── Listed records ──
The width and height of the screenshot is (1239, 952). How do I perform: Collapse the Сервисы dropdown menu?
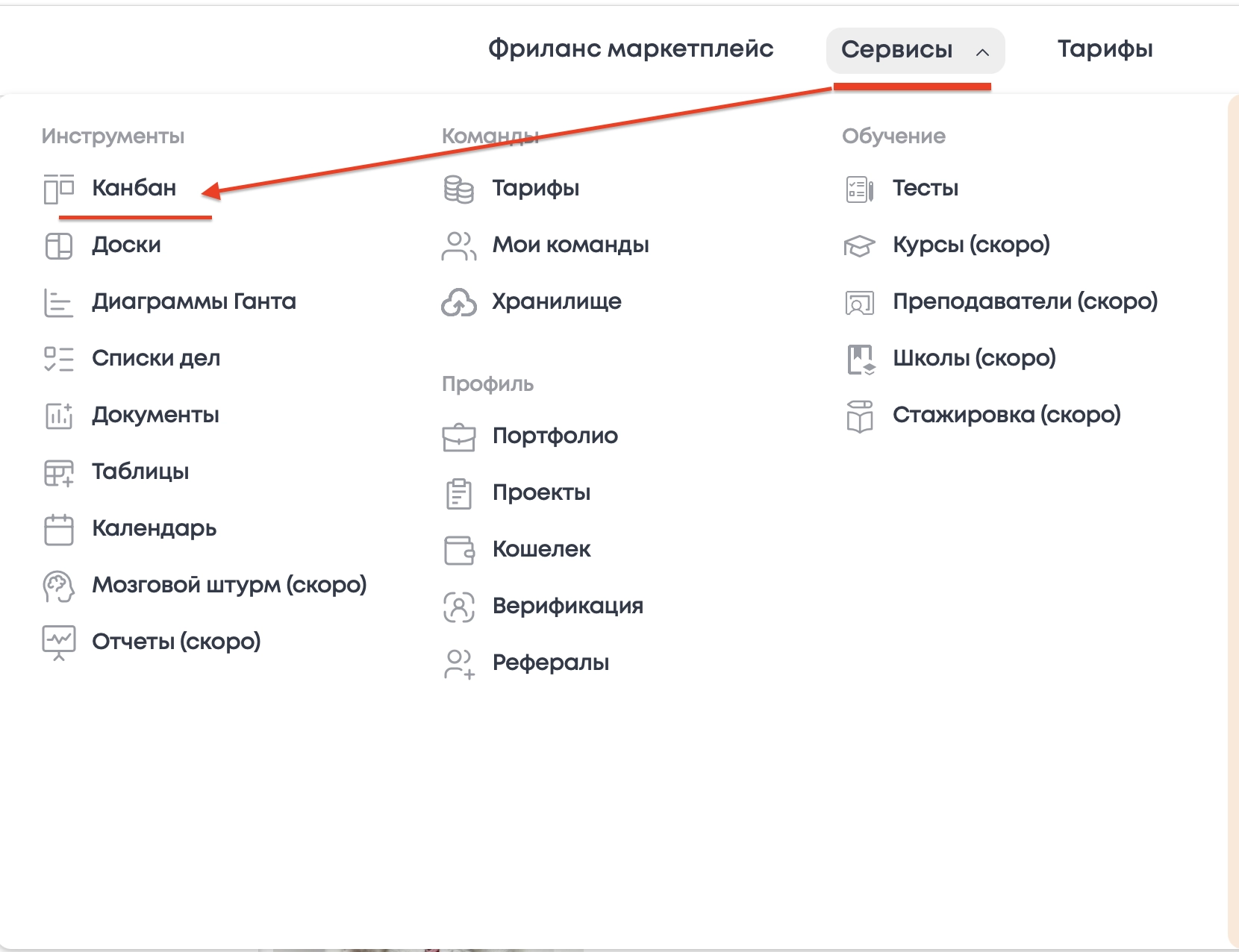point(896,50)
───
── Listed records ──
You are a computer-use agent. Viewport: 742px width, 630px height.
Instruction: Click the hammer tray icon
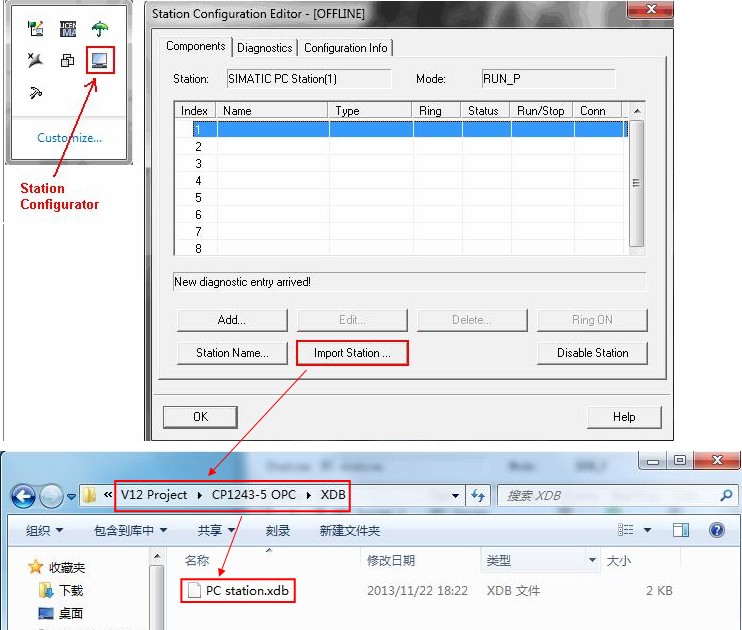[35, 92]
───
● Given problem
Format as a Markdown table, with columns Row and Line, the listing from the line with "The width and" up to and including the line with "point(896,50)", skipping blank lines. Leave the pictures out of the answer.

● Output below
| Row | Line |
|---|---|
| 1 | The width and height of the screenshot is (1239, 952). How do I perform: Collapse the Сервисы dropdown menu? |
| 2 | point(896,50) |